Exercise details: Output only the lines of the entries that follow, starting at the one with "Select options (28, 1790)" and running down to the one with "Privacy Policy (608, 1098)", both included and unchanged.

Material shown:
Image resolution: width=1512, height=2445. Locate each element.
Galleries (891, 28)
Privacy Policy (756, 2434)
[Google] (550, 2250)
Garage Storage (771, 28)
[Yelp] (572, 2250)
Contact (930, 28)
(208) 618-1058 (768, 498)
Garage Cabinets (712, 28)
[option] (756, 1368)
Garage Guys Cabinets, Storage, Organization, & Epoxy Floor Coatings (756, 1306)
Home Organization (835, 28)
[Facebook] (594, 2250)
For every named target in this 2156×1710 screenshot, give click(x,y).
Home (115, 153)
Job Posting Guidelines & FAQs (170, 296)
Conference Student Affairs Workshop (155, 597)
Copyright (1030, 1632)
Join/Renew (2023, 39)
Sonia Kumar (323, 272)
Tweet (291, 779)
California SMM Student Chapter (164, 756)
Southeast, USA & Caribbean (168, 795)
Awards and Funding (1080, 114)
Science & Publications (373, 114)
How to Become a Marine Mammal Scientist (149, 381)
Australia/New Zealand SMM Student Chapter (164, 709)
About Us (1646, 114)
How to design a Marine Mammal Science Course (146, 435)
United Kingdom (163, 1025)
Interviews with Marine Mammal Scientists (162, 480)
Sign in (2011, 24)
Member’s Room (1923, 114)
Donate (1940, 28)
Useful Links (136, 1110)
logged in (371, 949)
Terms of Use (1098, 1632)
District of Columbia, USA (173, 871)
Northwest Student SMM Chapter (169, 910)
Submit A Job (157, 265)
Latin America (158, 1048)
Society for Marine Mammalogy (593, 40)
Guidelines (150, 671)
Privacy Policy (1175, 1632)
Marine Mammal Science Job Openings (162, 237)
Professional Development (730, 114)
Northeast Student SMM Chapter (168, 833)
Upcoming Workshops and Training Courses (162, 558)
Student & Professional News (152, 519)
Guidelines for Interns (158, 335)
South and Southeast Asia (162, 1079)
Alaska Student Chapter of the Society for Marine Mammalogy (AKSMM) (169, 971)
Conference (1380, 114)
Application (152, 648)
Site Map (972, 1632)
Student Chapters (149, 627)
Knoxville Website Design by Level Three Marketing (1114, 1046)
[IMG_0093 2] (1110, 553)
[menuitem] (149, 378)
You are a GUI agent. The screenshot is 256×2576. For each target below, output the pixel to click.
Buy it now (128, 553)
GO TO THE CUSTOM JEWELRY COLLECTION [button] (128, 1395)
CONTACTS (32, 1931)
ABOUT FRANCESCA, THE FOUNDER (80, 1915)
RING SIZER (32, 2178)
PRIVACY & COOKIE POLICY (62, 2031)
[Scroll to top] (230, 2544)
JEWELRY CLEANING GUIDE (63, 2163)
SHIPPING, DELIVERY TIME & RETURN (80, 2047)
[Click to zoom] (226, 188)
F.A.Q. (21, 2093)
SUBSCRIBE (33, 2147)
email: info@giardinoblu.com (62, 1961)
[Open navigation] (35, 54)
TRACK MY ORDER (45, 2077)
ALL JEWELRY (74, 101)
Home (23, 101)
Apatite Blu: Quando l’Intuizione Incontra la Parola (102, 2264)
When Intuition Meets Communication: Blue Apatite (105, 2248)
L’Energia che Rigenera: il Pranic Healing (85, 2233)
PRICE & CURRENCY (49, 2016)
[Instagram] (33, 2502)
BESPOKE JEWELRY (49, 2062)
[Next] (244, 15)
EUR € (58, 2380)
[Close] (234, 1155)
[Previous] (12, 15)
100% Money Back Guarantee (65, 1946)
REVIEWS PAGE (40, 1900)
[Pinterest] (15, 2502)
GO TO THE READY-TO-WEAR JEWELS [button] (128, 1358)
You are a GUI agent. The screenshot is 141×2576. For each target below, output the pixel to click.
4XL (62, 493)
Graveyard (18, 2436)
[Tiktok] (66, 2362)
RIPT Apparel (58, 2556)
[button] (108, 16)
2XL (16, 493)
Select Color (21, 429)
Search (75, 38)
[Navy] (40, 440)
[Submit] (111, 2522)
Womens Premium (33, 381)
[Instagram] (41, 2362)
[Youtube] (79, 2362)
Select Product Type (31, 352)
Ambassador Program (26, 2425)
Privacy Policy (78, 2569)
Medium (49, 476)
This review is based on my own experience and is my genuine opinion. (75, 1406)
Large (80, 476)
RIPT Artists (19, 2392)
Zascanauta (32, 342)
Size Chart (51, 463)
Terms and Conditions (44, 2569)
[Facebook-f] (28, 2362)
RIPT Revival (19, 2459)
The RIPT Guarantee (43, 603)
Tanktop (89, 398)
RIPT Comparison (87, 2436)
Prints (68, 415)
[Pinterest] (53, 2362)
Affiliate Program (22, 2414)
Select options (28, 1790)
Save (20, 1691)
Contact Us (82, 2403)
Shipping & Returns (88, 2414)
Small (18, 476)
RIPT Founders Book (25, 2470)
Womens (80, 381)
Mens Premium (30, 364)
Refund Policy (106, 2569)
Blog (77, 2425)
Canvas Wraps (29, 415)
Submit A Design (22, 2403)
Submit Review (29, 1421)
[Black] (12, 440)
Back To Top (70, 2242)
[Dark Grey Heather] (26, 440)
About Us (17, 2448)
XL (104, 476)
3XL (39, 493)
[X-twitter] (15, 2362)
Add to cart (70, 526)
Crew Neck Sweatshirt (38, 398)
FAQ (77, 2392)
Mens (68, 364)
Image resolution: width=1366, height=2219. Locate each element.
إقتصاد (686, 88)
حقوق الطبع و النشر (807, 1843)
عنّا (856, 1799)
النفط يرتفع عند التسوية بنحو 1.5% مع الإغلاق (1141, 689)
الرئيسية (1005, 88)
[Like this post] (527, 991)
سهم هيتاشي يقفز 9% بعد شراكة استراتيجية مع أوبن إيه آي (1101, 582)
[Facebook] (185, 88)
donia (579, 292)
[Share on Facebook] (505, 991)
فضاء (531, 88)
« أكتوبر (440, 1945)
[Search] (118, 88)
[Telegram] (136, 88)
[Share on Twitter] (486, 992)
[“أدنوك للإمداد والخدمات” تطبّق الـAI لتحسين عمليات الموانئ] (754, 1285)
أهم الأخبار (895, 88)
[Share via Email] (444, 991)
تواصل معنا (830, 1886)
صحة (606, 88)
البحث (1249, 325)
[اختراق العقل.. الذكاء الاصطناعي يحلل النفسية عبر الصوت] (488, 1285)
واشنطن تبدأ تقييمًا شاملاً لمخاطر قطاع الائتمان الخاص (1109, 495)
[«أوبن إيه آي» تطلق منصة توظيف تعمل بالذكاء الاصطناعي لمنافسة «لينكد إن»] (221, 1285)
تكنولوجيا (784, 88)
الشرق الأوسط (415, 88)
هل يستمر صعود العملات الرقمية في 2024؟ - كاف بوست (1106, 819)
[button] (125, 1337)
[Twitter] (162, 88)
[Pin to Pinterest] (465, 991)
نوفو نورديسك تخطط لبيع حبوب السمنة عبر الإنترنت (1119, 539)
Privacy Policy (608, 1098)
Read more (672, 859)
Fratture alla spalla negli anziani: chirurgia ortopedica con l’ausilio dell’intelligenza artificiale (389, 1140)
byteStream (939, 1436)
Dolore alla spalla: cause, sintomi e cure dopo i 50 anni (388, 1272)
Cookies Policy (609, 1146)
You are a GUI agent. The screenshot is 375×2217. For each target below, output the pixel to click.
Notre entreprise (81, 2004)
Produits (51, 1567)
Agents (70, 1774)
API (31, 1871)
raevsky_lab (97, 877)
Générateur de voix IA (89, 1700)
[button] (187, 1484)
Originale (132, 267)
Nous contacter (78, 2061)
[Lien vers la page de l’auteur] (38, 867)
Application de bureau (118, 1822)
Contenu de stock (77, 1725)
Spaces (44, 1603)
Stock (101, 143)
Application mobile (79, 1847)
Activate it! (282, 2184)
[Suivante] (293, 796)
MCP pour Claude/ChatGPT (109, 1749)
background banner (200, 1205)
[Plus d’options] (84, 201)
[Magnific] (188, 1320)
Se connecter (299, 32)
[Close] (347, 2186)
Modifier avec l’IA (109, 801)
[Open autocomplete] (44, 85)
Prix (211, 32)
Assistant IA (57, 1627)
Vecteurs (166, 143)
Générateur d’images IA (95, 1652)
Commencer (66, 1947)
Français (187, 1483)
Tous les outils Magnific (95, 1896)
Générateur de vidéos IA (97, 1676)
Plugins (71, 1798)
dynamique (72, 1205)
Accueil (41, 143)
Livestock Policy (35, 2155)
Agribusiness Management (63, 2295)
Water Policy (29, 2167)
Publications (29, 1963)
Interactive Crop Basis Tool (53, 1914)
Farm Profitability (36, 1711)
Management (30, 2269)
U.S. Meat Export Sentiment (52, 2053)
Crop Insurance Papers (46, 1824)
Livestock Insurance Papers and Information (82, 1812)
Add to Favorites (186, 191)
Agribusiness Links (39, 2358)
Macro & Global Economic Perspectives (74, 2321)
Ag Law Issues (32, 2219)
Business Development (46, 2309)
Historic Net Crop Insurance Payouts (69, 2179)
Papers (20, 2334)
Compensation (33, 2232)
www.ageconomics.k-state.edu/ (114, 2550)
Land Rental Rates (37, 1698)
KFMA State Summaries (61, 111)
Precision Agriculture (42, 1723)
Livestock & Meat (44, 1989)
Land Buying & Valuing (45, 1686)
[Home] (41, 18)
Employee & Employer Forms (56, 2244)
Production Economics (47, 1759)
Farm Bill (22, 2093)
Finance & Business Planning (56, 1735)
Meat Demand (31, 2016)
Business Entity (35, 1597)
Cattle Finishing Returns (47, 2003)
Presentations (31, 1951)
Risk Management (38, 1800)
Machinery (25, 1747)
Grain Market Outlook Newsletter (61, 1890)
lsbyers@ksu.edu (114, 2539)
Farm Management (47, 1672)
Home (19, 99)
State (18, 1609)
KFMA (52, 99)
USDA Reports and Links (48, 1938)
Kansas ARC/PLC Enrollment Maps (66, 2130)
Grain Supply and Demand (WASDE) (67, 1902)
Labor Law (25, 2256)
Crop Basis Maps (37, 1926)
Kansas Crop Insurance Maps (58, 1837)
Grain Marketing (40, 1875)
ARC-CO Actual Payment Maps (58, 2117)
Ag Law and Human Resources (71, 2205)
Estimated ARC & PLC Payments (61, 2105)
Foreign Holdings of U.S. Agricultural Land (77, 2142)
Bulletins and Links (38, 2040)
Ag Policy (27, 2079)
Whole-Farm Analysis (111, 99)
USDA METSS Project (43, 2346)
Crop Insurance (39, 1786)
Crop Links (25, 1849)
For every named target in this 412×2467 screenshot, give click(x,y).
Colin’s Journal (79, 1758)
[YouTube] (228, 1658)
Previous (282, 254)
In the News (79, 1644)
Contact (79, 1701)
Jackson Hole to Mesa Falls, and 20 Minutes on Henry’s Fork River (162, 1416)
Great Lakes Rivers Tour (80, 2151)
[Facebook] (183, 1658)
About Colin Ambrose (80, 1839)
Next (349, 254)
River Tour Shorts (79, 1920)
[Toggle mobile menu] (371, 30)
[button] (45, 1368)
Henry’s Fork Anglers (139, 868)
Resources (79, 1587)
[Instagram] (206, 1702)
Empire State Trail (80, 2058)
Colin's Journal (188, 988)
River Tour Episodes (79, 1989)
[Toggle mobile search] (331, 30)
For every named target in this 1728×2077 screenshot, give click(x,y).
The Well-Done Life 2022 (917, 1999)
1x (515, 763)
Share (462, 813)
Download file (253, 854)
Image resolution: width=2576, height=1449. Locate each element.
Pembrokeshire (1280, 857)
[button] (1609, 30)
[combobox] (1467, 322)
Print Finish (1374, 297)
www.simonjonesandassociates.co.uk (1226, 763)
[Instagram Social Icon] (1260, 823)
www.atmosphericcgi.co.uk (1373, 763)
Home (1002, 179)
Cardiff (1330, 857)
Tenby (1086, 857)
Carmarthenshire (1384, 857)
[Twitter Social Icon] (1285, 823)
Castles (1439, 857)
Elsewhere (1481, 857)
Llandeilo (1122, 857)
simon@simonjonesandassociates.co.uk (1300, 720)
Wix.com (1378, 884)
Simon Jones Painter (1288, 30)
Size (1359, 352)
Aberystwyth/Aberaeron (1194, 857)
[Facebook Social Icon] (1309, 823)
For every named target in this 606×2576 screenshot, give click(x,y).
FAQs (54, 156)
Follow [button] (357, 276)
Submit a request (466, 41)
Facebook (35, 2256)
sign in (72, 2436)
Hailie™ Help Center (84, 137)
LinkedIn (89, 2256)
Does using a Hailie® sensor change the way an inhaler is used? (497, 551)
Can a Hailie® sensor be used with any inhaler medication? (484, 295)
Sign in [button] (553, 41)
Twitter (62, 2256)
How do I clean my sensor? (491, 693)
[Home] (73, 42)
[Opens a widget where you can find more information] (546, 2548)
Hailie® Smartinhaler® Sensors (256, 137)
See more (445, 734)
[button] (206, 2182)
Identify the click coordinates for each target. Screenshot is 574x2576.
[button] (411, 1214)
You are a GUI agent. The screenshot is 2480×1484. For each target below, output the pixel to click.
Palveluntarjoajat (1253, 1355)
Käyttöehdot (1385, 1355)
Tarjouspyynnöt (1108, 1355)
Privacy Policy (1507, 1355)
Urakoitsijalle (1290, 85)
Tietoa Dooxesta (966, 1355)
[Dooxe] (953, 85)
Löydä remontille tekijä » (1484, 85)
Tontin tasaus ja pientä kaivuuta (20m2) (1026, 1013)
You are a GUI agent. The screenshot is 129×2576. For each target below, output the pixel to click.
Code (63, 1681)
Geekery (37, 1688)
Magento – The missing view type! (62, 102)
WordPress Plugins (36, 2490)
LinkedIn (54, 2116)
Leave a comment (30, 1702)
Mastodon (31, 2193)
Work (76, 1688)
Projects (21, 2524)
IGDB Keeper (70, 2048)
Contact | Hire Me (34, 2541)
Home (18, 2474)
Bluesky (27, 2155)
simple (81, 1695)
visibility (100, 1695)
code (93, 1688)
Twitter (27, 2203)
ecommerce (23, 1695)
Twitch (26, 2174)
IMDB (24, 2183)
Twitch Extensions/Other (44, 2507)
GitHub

Output below:
Select options (28, 1790)
Save (20, 1691)
Contact Us (82, 2403)
Shipping & Returns (88, 2414)
Small (18, 476)
RIPT Founders Book (25, 2470)
Womens (80, 381)
Mens Premium (30, 364)
Refund Policy (106, 2569)
Blog (77, 2425)
Canvas Wraps (29, 415)
Submit A Design (22, 2403)
Submit Review (29, 1421)
[Black] (12, 440)
Back To Top (70, 2242)
[Dark Grey Heather] (26, 440)
About Us (17, 2448)
XL (104, 476)
3XL (39, 493)
[X-twitter] (15, 2362)
Add to cart (70, 526)
Crew Neck Sweatshirt (38, 398)
FAQ (77, 2392)
Mens (68, 364)
Image resolution: width=1366, height=2219. Locate each element.
إقتصاد (686, 88)
حقوق الطبع و النشر (807, 1843)
عنّا (856, 1799)
النفط يرتفع عند التسوية بنحو 1.5% مع الإغلاق (1141, 689)
الرئيسية (1005, 88)
[Like this post] (527, 991)
سهم هيتاشي يقفز 9% بعد شراكة استراتيجية مع أوبن إيه آي (1101, 582)
[Facebook] (185, 88)
donia (579, 292)
[Share on Facebook] (505, 991)
فضاء (531, 88)
« أكتوبر (440, 1945)
[Search] (118, 88)
[Telegram] (136, 88)
[Share on Twitter] (486, 992)
[“أدنوك للإمداد والخدمات” تطبّق الـAI لتحسين عمليات الموانئ] (754, 1285)
أهم الأخبار (895, 88)
[Share via Email] (444, 991)
تواصل معنا (830, 1886)
صحة (606, 88)
البحث (1249, 325)
[اختراق العقل.. الذكاء الاصطناعي يحلل النفسية عبر الصوت] (488, 1285)
واشنطن تبدأ تقييمًا شاملاً لمخاطر قطاع الائتمان الخاص (1109, 495)
[«أوبن إيه آي» تطلق منصة توظيف تعمل بالذكاء الاصطناعي لمنافسة «لينكد إن»] (221, 1285)
تكنولوجيا (784, 88)
الشرق الأوسط (415, 88)
هل يستمر صعود العملات الرقمية في 2024؟ - كاف بوست (1106, 819)
[button] (125, 1337)
[Twitter] (162, 88)
[Pin to Pinterest] (465, 991)
نوفو نورديسك تخطط لبيع حبوب السمنة عبر الإنترنت (1119, 539)
Privacy Policy (608, 1098)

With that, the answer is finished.